Stąd też bardzo chciałem odwiedzić Neseblod (eks-Helvete) i zejść do tej słynnej piwnicy z napisem Black Metal oraz trumną, do nieformalnego muzeum black metalu. Bynajmniej nie jestem ekspertem od skandynawskiego black metalu, ale ciekawi mnie historia danego gatunku muzycznego, a black metal drugiej fali rodził się w Norwegii w intrygujących, przesyconych fanatyzmem i brutalnością okolicznościach.
Generalnie parter Neseblod to sklep z setkami/tysiącami płyt CD, kasetowych demówek, koszulek, bluz, natomiast w piwnicy oprócz sklepu punkowo-metalowego znajduje się słynna black metalowa piwnica, miejsce spotkań muzyków formujących norweską scenę black metalową. Jeśli chodzi o zawartość płytową to mógłbym w Neseblod spędzić godziny na wertowaniu płyt CD, ale na pamiątkę wziąłem tylko kompilację Dusk "Mourning... Resurrect|" z 2002 roku (znakomity doom death w stylu Evoken i Disembowelment).

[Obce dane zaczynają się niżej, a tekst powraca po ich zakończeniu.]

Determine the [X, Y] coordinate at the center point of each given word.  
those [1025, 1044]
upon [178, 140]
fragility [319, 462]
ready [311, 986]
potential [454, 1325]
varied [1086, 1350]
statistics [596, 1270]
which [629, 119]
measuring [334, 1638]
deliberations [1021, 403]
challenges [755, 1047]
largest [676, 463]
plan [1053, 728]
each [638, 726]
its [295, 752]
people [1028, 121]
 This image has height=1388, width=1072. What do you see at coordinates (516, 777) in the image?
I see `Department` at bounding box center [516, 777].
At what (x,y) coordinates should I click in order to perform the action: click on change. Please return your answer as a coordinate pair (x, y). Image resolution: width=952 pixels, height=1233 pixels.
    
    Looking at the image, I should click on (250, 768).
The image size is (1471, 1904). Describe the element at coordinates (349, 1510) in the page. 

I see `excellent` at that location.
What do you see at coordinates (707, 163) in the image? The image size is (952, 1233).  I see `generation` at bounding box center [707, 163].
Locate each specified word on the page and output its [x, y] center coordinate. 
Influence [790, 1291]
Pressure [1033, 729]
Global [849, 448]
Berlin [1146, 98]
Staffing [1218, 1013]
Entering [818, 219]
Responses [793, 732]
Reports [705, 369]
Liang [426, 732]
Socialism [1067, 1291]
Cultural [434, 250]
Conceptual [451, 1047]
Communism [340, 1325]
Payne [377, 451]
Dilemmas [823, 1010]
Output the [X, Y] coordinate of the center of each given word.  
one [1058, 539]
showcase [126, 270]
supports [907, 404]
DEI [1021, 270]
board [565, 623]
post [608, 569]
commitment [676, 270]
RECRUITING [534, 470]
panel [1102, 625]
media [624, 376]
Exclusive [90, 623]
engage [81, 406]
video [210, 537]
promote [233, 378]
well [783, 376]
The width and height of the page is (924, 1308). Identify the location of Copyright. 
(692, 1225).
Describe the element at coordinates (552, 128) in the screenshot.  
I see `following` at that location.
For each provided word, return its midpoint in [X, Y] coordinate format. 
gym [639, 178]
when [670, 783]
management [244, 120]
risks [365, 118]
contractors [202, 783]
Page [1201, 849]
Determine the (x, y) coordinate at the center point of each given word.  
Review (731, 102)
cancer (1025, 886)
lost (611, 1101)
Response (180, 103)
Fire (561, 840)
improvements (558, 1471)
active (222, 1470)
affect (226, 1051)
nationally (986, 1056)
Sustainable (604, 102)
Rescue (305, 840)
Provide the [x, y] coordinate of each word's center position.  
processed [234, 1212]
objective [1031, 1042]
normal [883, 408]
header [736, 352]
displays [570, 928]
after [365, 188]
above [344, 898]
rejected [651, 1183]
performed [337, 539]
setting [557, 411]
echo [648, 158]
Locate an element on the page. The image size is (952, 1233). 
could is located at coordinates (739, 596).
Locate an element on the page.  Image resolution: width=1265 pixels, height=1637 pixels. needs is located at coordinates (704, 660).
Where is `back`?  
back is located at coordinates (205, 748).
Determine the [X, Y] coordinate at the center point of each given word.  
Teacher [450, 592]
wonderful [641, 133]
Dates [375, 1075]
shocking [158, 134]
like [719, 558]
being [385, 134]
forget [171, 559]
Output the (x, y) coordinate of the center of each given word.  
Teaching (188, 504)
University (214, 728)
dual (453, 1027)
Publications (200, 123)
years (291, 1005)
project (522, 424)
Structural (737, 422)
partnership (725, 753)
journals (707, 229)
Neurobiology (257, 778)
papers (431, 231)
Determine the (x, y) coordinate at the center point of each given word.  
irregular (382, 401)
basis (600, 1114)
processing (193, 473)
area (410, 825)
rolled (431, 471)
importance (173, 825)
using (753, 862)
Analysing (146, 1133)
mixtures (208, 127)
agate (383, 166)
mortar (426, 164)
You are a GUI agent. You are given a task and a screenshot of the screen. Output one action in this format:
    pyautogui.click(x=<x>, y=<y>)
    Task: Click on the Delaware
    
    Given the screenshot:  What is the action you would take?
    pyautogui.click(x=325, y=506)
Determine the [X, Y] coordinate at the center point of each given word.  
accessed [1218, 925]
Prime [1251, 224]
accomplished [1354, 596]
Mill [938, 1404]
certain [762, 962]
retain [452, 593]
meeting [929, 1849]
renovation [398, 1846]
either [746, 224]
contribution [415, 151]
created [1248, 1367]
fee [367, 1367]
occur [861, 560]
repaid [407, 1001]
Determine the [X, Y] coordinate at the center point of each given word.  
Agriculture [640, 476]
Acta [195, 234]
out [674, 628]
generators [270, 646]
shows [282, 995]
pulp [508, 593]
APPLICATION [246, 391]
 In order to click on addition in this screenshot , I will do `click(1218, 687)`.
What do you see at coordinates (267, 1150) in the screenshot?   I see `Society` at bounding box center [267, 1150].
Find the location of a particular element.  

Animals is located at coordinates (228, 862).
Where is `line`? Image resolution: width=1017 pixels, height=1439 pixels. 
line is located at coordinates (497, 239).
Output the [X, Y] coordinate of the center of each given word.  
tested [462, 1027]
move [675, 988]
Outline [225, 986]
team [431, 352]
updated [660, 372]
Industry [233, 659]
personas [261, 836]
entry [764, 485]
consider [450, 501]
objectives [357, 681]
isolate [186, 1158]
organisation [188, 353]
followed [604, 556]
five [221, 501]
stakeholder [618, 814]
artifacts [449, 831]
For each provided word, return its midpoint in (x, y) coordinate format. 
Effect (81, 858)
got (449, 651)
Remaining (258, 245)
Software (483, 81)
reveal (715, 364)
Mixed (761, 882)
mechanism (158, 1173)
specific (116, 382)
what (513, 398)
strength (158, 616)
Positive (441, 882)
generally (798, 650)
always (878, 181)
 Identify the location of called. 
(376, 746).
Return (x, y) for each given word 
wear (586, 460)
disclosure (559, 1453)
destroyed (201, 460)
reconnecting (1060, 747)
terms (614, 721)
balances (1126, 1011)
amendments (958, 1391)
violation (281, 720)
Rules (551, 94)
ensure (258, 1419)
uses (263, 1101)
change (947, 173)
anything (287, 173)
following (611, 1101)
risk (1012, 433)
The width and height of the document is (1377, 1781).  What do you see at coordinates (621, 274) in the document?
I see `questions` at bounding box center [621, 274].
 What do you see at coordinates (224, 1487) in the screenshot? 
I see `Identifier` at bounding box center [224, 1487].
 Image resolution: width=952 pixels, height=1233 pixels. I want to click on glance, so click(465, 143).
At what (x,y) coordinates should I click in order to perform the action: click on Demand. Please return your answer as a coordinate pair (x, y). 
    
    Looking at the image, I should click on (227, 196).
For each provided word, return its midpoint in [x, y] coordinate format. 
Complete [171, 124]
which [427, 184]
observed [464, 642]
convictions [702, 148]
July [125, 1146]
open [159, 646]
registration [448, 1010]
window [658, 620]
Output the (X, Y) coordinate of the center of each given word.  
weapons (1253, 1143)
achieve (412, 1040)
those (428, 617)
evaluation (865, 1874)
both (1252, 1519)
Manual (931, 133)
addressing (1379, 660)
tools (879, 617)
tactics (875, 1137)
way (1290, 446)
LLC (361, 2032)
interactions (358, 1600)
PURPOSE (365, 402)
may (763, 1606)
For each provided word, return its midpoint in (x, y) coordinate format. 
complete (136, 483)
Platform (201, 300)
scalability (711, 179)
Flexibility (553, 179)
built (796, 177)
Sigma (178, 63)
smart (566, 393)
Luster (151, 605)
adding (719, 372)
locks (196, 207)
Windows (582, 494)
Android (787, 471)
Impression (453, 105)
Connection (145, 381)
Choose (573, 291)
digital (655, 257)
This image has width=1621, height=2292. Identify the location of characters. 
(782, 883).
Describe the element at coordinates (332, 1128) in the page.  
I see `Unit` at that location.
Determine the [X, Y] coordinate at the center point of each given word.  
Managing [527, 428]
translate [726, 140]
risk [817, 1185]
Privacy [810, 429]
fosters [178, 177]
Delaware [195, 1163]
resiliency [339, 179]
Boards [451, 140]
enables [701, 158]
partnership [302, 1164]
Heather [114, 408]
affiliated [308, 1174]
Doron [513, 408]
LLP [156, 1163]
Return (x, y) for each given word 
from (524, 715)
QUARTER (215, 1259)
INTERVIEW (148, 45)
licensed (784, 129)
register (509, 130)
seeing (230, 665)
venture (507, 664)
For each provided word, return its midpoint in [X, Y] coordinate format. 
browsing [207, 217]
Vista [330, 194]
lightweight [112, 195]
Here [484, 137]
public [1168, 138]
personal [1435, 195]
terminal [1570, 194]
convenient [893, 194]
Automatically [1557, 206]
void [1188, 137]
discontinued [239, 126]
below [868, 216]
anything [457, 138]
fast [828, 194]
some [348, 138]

Z polskiego metalu mignęły mi płyty Lux Occulta i Massemord.
Konkludując, Neseblod (ex-Helvete) to absolutny mus dla wielbicieli black metalu, ale nie tylko, gdyż fani szeroko pojętej muzyki metalowej i punkowej znajdą tutaj coś dla siebie. Rzuciły mi się w oczy nawet płyty CD z rockiem gotyckim np. Dreadful Shadows. Jest drogo, ale warto (oprócz zdjęć i filmów) wrócić z jakąś pamiątką z dawnego Helvete (koszulka, płyta CD, bluza, itp.) Miejsce (otwarte w godzinach 12-18) jest dość oblegane, feralnego dnia w sklepie spotkałem fanów metalu z Polski, USA i Włoch. Chętnie fotografują się w nim także muzycy.
Na zdjęciach piwnica Neseblod (ex-Helvete) oraz diabeł na katedrze w Oslo.
A dziś zaczął się nowy rok szkolny. Być może z czasem niektórzy czytelnicy tego bloga w wieku szkolnym (są tacy?) przeczytają ten artykuł i zaczną słuchać black metalu, do czego zachęcam i co oczywiście pochwalam.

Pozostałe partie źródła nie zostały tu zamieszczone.